According to various embodiments, a method can include receiving and duplicating at least one email using an email server in the computer network, and, using the email server, storing the duplicated email at a temporary email repository for subsequent retrieval. The method can further include retrieving the duplicated email from the temporary email repository, parsing the duplicated email into a plurality of fields, storing the parsed email in an archive data repository and causing the stored email to be indexed in the archive data repository using at least one of the plurality of fields. The parsing can be performed at a location distinct from the email server in the computer network, or at the same location as the email server in the computer network. The archive data repository can be maintained in a network file server or a storage area network. In one embodiment, the email server is a Microsoft Exchange Server. The email server can be an email server that has unified messaging capabilities.

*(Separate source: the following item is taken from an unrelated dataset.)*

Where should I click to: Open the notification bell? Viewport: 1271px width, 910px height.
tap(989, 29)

In addition, parsing of an email can include one or more of extracting one or more header fields of the email, extracting a plain text body and/or an HTML body of the email, and extracting one or more attachments of the email. Extracting one or more of the header fields can include extracting a blind carbon copy field of the email and obtaining an email address of each recipient contained in the blind carbon copy field of the email.
In some embodiments, the method can further include receiving a search request and searching the archive data repository to find one or more emails stored therein that satisfy the received search request. In addition, upon finding one or more emails satisfying the received search request, the method can include exporting the found emails. The search request can be received through a web interface. Exporting of the found emails can include converting the found emails to PDF format.

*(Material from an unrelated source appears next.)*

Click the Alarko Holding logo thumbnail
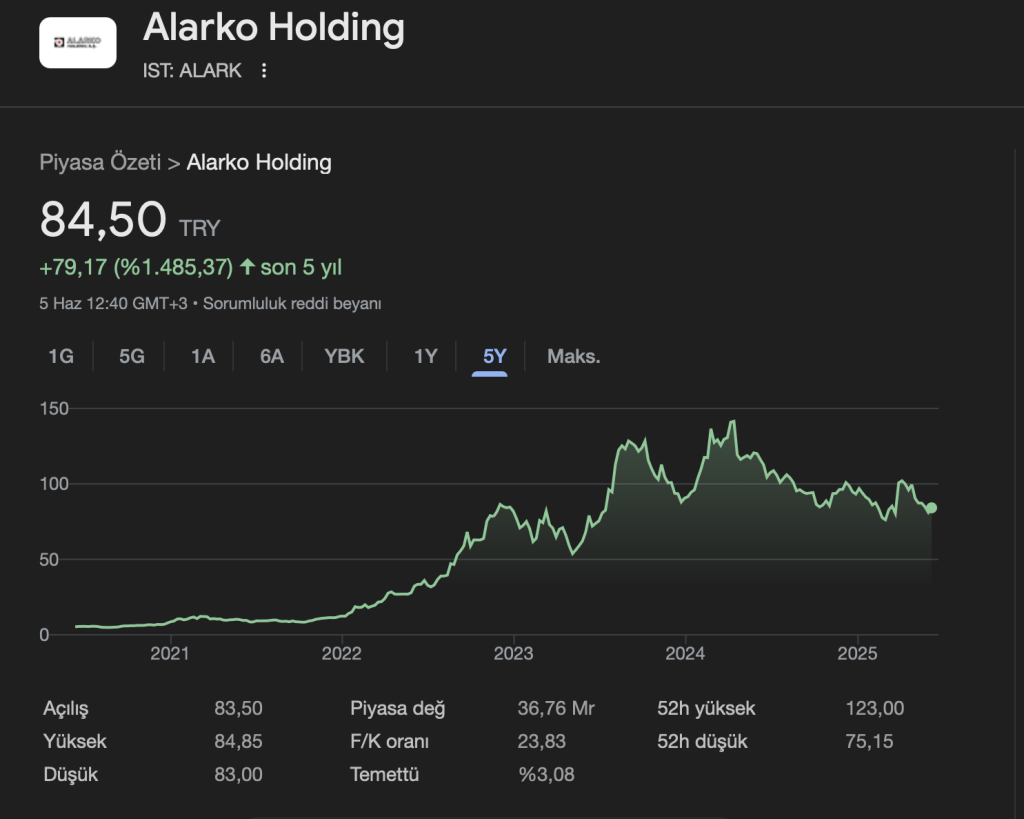 (x=78, y=43)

According to various embodiments, a system of the present invention can be implemented in a computer for managing emails in a computer network. The system can include a retriever for retrieving at least one email from a temporary email repository in the computer network, a parser for parsing the retrieved email into a plurality of fields, and an indexer for storing the parsed email in an archive data repository and creating indexes for the parsed email in the archive data repository using at least one of the fields. The email is stored in the temporary email repository by an email server in the computer network. The retriever can include an email client. The system can further include an email server that duplicates inbound, outbound, and intra-site emails and stores the emails in the temporary email repository. In one embodiment, the email server is a Microsoft Exchange Server. The email server can be an email server that has unified messaging capabilities.
In some embodiments, the indexer of the system can store the parsed email in an archive data repository maintained in a network file server. Alternatively, the indexer can store the parsed email in an archive data repository maintained in a storage area network. The parser can be configured to extract one or more header fields of the email, a plain text body and/or an HTML body of the email, and/or one or more attachments of the email. The parser can be configured to extract a blind carbon copy field of the email and obtain an email address for each recipient contained in the blind carbon copy field of the email.
In some embodiments, the system can further include an interface component configured to receive a search request and search the archive data repository to find one or more stored emails that satisfy the received search request. The interface component can be further configured to convert the found one or more emails into at least one PDF file. The interface component can include a web server.
According to various embodiments, a computer program product can be embodied in a carrier wave or computer readable medium for managing emails in a computer network. The carrier wave or computer readable medium can cause one or more computers to perform the steps of receiving and duplicating at least one email using an email server in the computer network, and, using the email server, storing the duplicated email at a temporary email repository for subsequent retrieval. The carrier wave or computer readable medium can further cause one or more computers to perform the steps of retrieving the duplicated email from the temporary email repository, parsing the duplicated email into a plurality of fields, storing the parsed email in an archive data repository and causing the stored email to be indexed in the archive data repository using at least one of the plurality of fields. The parsing can be performed at a location distinct from the email server in the computer network, or at the same location as the email server in the computer network. The archive data repository can be maintained in a network file server or a storage area network. In one embodiment, the email server is a Microsoft Exchange Server. The email server can be an email server that has unified messaging capabilities.
In addition, parsing of an email that is caused by the computer program product can include extracting one or more header fields of the email, extracting a plain text body and/or an HTML body of the email, and extracting one or more attachments of the email. Extracting one or more of the header fields can include extracting a blind carbon copy field of the email and obtaining an email address of each recipient contained in the blind carbon copy field of the email.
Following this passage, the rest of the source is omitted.